- Des chercheurs de Yale ont développé un hydrogel injectable contre l’arthrose.
- Il libère progressivement du lacosamide directement dans l’articulation pendant plusieurs semaines.
- Les résultats précliniques suggèrent un effet à la fois antidouleur et protecteur du cartilage.
Douleurs persistantes, raideurs articulaires, mobilité réduite… Pour les dix millions de Français touchés par l’arthrose, les gestes du quotidien deviennent progressivement un calvaire. Mais une équipe de l’Université de Yale, aux Etats-Unis, vient de dévoiler une nouvelle approche prometteuse : un hydrogel injectable capable de diffuser pendant plusieurs semaines un médicament directement dans l’articulation. D’après les résultats publiés dans la revue Bioactive Materials, cette stratégie pourrait non seulement soulager la douleur, mais aussi ralentir la dégradation du cartilage.
Un traitement qui fait plus que masquer la douleur
Aujourd’hui, les traitements existants contre l’arthrose visent principalement à soulager les symptômes : activité physique adaptée, perte de poids, antalgiques, anti-inflammatoires ou infiltrations. "Il existe un besoin majeur non satisfait dans l’arthrose, souligne le professeur Chuan-Ju Liu, professeur d’orthopédie à Yale et auteur principal des travaux, dans un communiqué. Nous avons besoin de thérapies qui ne se contentent pas de masquer la douleur mais qui modifient réellement l’évolution de la maladie."
Les chercheurs se sont intéressés au lacosamide, un médicament déjà utilisé dans certaines formes d’épilepsie. Leur découverte repose sur une protéine appelée Nav1.7, connue pour son rôle dans la transmission de la douleur. Or, l’équipe a montré que cette protéine est aussi très active dans les chondrocytes, les cellules responsables de la fabrication et de l’entretien du cartilage.

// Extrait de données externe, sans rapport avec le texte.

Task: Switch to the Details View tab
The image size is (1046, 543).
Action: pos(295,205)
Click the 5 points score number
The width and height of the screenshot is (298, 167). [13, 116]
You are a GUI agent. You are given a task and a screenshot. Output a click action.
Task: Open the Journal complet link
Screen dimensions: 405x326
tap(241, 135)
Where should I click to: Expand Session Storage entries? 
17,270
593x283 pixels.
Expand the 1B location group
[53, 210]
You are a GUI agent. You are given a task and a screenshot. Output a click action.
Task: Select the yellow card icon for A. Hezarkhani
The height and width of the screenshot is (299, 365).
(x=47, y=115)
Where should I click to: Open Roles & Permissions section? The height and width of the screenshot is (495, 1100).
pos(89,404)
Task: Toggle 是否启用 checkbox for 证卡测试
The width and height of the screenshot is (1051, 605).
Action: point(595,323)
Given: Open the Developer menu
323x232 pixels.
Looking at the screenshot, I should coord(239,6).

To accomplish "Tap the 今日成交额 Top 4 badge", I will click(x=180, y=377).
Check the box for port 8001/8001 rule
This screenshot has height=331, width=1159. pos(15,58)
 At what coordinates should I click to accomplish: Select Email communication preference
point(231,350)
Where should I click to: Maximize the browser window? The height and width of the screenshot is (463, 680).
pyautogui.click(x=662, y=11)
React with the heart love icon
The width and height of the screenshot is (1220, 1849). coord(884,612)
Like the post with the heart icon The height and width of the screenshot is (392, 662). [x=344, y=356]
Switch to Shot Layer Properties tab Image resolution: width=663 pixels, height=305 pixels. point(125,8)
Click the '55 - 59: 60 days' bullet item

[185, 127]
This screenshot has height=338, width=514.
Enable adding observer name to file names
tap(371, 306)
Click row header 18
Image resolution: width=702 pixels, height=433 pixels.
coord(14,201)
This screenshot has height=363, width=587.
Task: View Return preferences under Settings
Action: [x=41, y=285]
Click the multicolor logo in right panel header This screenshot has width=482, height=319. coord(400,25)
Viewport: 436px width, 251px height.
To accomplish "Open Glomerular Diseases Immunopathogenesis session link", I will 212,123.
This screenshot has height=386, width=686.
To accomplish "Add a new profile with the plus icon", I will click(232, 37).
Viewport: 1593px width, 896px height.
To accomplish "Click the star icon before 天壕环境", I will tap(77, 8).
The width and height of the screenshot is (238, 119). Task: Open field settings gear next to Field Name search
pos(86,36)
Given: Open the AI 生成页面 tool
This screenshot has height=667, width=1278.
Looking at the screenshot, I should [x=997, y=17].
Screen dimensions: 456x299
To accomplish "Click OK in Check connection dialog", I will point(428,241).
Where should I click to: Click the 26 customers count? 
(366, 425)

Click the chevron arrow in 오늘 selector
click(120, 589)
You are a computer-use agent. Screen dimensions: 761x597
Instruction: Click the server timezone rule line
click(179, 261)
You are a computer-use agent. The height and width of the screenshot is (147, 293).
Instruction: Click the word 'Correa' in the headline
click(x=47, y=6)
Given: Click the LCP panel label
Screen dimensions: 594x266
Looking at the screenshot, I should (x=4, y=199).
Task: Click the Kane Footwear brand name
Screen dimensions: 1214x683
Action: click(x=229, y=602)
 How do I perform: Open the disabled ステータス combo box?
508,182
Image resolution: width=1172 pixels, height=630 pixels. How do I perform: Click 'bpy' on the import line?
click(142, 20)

Lorsque Nav1.7 devient trop active, elle favorise à la fois la douleur et la destruction du cartilage. "Lorsque cette protéine est dérégulée, elle contribue à la fois à la dégénérescence articulaire et à la douleur, abonde Chuan-Ju Liu. En bloquant Nav1.7, nous pouvons donc potentiellement calmer les nerfs de la douleur et encourager les cellules du cartilage à se réparer."
Un hydrogel intelligent pour une action prolongée
Les essais précliniques réalisés sur des cellules humaines, des tissus cartilagineux et des modèles animaux montrent que le lacosamide réduit bel et bien les mécanismes de destruction du cartilage, tout en stimulant sa réparation. Le principal défi restait toutefois de maintenir le médicament suffisamment longtemps dans l’articulation. Pour y parvenir, les chercheurs ont conçu un hydrogel thermosensible à base de collagène de type II. Injecté sous forme liquide, il se solidifie au contact de la chaleur corporelle et "agit comme une réserve de médicament, explique Chuan-Ju Liu. Il maintient la molécule là où elle est le plus utile et la libère progressivement pendant un mois ou plus."
Au bout du compte, une injection toutes les quatre semaines s’est révélée plus efficace qu’une prise quotidienne par voie orale pour limiter la perte de cartilage chez les animaux étudiés. Autre avantage : l’administration locale permet également de réduire les doses utilisées et donc potentiellement les effets secondaires.
Si des essais chez l’être humain restent nécessaires, le fait que le lacosamide soit déjà autorisé pour d’autres pathologies comme l’épilepsie pourrait accélérer le développement clinique de nouveaux traitements capables, enfin, de ralentir réellement l’évolution de l’arthrose.